A note on the subject of the Memoir:

Seargent Smith Prentiss was a New Englander who set off for the west soon after he graduated Bowdoin College. From 1827 or 28, he practiced law in Natchez and Vicksburg, Mississippi, being once (in 1838) elected to congress.

From 1845 to the end of his life, in 1850, he lived in New Orleans, and made such an impression there as to rate inclusion of two speeches by him, and a eulogy of him in a volume of 56 miscellaneous writings (in the style of literary magazines of the day) called the New Orleans Book published the year of his death.

Though his public offices seem minor, he often stirrred the public with his speeches for the Whig cause.

I have had to guess that "his brother" who edited the book was George Lewis Prentiss, a liberal Presbyterian clergyman and from 1871 on, a professor at Union Theological Seminary.

Mississippi River Traffic, and Old Vicksburg, circa 1836.

From his settlement in Vicksburg until his marriage, no small portion of his time was passed in the floating palaces which enliven the bosom of this majestic river. Aside from the calls of business, there was an excitement and variety in this mode of existence, which agreed well with his disposition. lie was generally known on the river; and everybody that did not know him, was anxious to make his acquaintance, or at least to get a glimpse of him. The steamboats between Vicksburg and Natchez were to him little more than ferry­boats, upon which he was perpetually flying to and fro.

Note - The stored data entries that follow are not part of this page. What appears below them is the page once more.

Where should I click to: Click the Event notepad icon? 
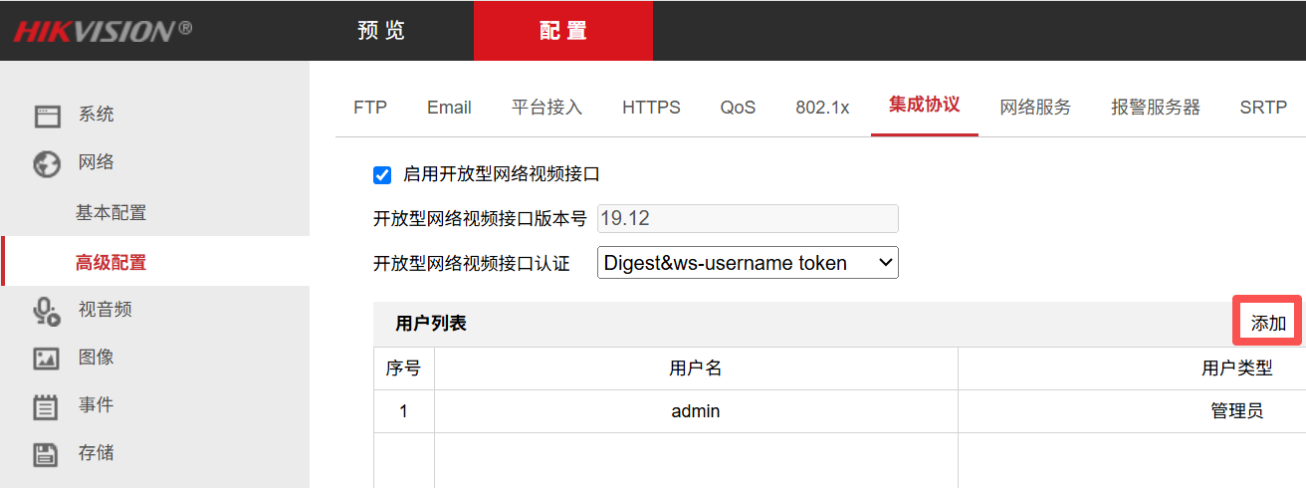pyautogui.click(x=47, y=406)
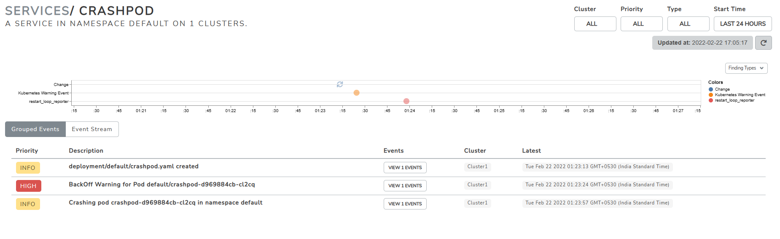Click the Change sync icon on timeline
This screenshot has height=239, width=780.
pos(340,84)
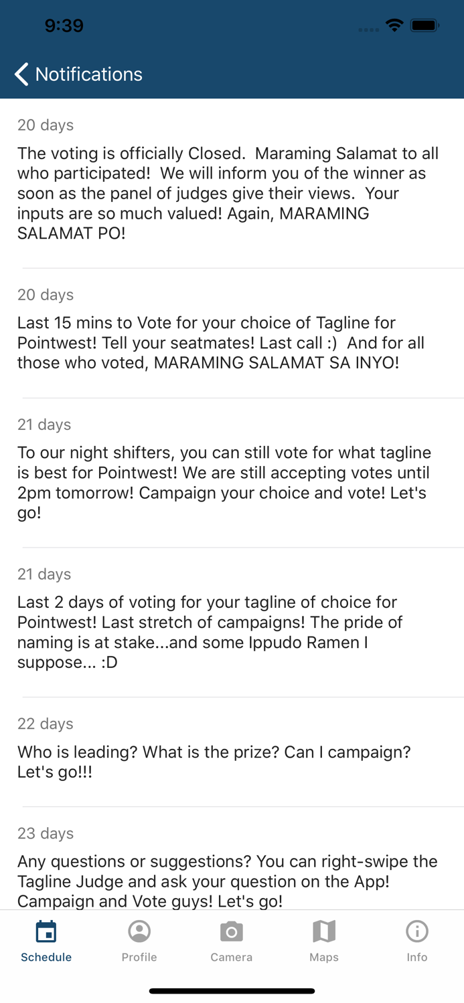
Task: Open the Camera icon
Action: point(232,931)
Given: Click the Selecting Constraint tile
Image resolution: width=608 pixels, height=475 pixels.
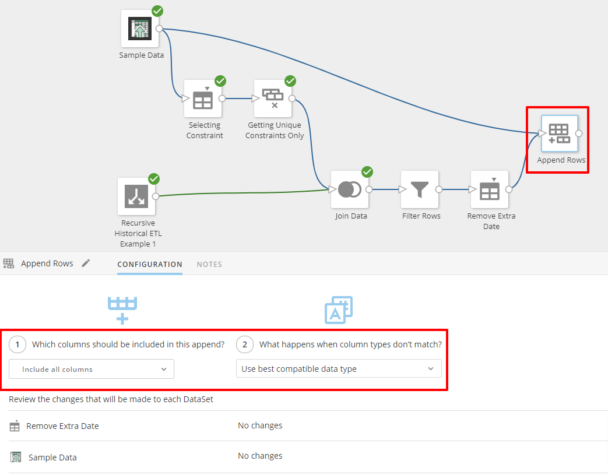Looking at the screenshot, I should click(203, 98).
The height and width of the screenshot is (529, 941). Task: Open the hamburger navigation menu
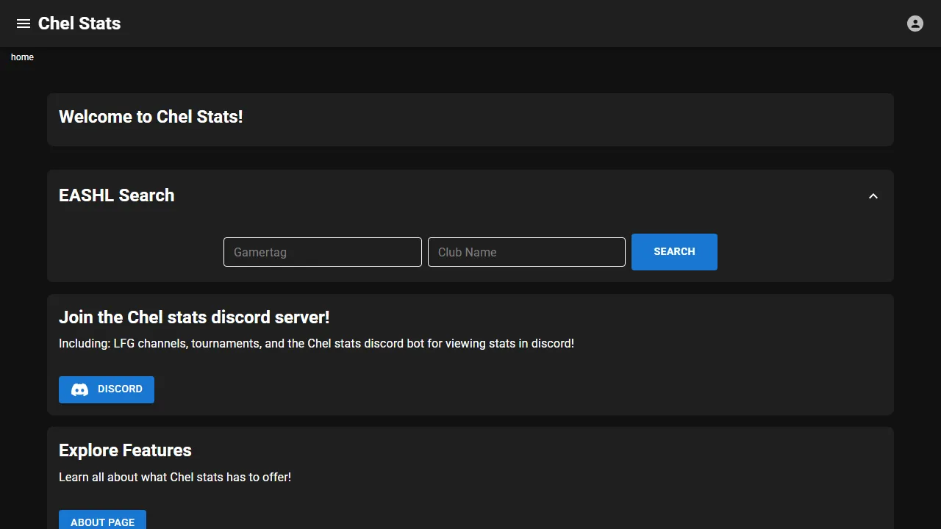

It is not surprising, therefore, that he had an affectionate, home­like feeling towards the "Father of. Waters,"*

or that its grand phenomena, and the strange aspects of human character, upon its busy current, should have made an indelible impression upon his observing and plastic mind. Who, indeed, can sail upon this tremendous flood, for the first time, without a vivid sense of wonder and sublimity ? What a mystery seems to enshroud its origin, thousands of miles away amid the eternal snows of the Northwest! What great rivers-Missouri, Ohio Red, and Arkansas, to say nothing of innumerable lesser streams-hasten to pay it tribute, and to swell its "wealth of waters" as they rush onward to the sea!

But to the eye of a stranger from the North, even the river itself was surpassed in interest by the grotesque and shifting forms of humanity, which like dissolving views in a panorama, presented themselves in animated succession from Now Orleans to the mouth of the Ohio. The following sketches, written by a traveller about this time, depicting scenes in the vicinity of Vicksburg, through which Mr. Prentiss was passing so often, will not, perhaps, be unacceptable to the reader, or be deemed here out of place.

We are now ploughing our noisy way between forest­lined shores of cotton­wood on one side and cypress, maple, oak and other heavy timber, as the boatmen term it, on the other. The cotton­wood is always found on the concave side of the river, for here are the constant alluvial deposits; on which, as soon as the water leaves it, the young cottonwood shoots up in groves, and in two years is ten feet high. A cotton­tree forest will grow to the medium height in ten years. As the force of the current is, thrown towards the convex side, that is constantly undermined; but for every foot of soil and every ancient tree that falls into the river, a foot of land and a new tree (cotton however) springs up on the opposite shore. Such is the peculiarity of this great river, on whose banks dissolution and creation are constantly going forward.

On the inner or concave side the current is less forcible, and ascending boats, heaving the lead as they go, hug it as closely as is safe, crossing from point to point, as the meandering course of the river alternately changes the concave shore from one side to the other. Vegetation is at least two weeks behind that of New Orleans, and in looking upon the foliage of the trees, we seem to have retrograded that space of time. We have just rounded a bend of the river, which presented features truly magnificent.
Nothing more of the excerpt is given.